Task objective:
Report all lines of the data below that hold the word "Given".

[Records from a data collection]
++++++++++++++++++++

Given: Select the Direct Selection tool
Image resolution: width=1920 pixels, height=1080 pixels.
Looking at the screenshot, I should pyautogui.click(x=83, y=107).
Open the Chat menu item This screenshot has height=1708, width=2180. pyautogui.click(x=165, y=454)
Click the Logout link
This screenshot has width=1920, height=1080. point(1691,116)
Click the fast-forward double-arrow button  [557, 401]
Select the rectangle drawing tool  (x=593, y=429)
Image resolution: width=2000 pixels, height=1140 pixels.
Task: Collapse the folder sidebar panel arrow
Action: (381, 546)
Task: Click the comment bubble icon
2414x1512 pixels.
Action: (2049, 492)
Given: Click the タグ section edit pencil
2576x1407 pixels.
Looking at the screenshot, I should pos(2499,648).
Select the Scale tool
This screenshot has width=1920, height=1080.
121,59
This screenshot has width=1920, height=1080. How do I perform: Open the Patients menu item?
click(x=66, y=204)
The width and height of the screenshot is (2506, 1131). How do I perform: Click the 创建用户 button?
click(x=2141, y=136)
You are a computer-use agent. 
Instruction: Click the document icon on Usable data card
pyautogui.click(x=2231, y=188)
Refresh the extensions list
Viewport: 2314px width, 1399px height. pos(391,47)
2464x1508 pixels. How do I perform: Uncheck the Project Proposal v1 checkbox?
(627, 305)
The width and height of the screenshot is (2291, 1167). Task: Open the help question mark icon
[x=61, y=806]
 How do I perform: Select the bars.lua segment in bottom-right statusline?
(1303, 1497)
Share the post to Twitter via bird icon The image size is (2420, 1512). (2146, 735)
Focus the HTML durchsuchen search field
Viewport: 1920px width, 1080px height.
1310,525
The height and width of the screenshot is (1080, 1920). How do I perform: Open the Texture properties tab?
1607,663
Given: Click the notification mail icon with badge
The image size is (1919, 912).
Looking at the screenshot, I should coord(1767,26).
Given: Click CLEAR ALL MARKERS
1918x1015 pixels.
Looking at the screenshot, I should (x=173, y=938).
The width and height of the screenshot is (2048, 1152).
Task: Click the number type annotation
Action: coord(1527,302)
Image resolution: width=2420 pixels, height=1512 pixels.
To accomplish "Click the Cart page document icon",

++++++++++++++++++++

Answer:
Given: Select the Direct Selection tool
Given: Click the タグ section edit pencil
Given: Click the notification mail icon with badge
Given: Click CLEAR ALL MARKERS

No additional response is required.